Um bilhete apócrifo apreendido em julho de 2015 por policiais federais foi a gota d’água para o presidente do Superior Tribunal de Justiça (STJ), ministro Humberto Martins, determinar abertura de um inquérito sigiloso na Corte para investigar a Operação Lava-Jato. O manuscrito, apreendido no apartamento do consultor Flávio Lúcio Magalhães há quase seis anos, foi localizado no início de fevereiro no acervo de mensagens hackeadas dos telefones dos procuradores da então força-tarefa comandada por Deltan Dallagnol.

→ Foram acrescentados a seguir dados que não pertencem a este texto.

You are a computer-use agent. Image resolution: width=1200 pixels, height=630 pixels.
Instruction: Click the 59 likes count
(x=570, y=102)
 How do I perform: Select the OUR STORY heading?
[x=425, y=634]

As mensagens hackeadas e agora compartilhadas com o próprio STJ mostram que a existência do bilhete apreendido com Flávio Lúcio causou euforia entre os procuradores, que celebraram o trunfo em conversas por meio do aplicativo Telegram. Em trechos a que VEJA teve acesso, eles comemoram ter conseguido relacionar o consultor, alvo de um mandado de prisão temporária na época, ao operador Leonardo Meirelles, ligado a operações cambiais fraudulentas investigadas na Lava-Jato. Em outras conversas, eles dizem que as anotações poderiam ser prova de “propina para assessores” dos ministros do STJ.

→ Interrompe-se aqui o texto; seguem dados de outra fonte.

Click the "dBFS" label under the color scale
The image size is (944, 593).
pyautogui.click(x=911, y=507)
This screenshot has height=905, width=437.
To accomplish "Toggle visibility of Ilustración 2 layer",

Agora o STJ quer utilizar o inquérito para pedir buscas e apreensões e produzir provas que confirmem a suspeita de que integrantes da então força-tarefa da Lava-Jato tinham interesse em constranger os ministros da Corte. Nos últimos dias, o presidente Humberto Martins conversou com colegas em busca de apoio. Procurou integrantes das turmas criminais, responsáveis por julgar, entre outros, casos relacionados à Lava-Jato, e expôs seus motivos também a juízes que, por serem os mais antigos do tribunal, integram a Corte Especial, colegiado que deve vir a ser instado a julgar no futuro a legalidade da investigação.
O procedimento no STJ foi aberto sem a provocação de outro órgão, como o Ministério Público, e sem pedido formal dos ministros nomeados no bilhete apreendido. Martins repete os passos do Supremo Tribunal Federal (STF) que, diante de ataques contra seus integrantes em redes sociais, decidiu iniciar em março de 2019 uma apuração própria para detectar origens e planos de agressão aos juízes, expedir ordens de busca e de prisão contra críticos do tribunal e quebrar sigilos de suspeitos de financiar uma rede de ameaças aos magistrados.

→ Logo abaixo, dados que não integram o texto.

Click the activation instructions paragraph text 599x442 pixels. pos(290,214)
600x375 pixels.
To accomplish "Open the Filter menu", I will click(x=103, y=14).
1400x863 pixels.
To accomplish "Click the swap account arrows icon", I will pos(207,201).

No STF, o inquérito chegou ao ponto de censurar uma reportagem que fazia menção a mensagens em que o empreiteiro Marcelo Odebrecht citava o ministro Dias Toffoli. “O exemplo do Supremo chegou ao STJ e está corroendo as instituições democráticas”, resumiu um ministro do tribunal contrário à instauração do inquérito. Para o procurador-geral da República Augusto Aras, que anunciou que pode recorrer até a cortes internacionais para arquivar o inquérito, a investigação de membros do MP nessas circunstâncias é “extremamente grave e preocupante”.
Segundo magistrados ouvidos por VEJA, a intenção de Martins é reunir provas independentes para embasar a suspeita de que procuradores de Curitiba acessaram bases da Receita Federal ou fizeram investigações fora da lei para atingir o tribunal. Por terem foro privilegiado, os ministros não poderiam ser investigados pela equipe do procurador Dallagnol.
As mensagens dos hackers apreendidas traziam indicativos de que a equipe de Dallagnol discutia a possibilidade de fazer uma “análise patrimonial” dos bens dos juízes em parceria com a Receita Federal e cogitava a realização de um pente-fino em todos os processos que tramitavam no STJ de interesse da Andrade Gutierrez. Magalhães foi apontado pelo doleiro Alberto Yousseff, em delação premiada, como o responsável por trazer para o Brasil dinheiro da empreiteira do exterior.
Procurado, o ministro Humberto Martins não quis comentar o inquérito aberto no STJ. A Lava-Jato disse que os procuradores “jamais praticaram qualquer ato de investigação sobre condutas de autoridades detentoras de foro por prerrogativa de função, sejam ministros do STJ, seja qualquer outra autoridade” e afirmou que “busca-se criar artificialmente um ambiente de irregularidades e ilegalidades que jamais existiu para favorecer retrocessos no combate à corrupção”.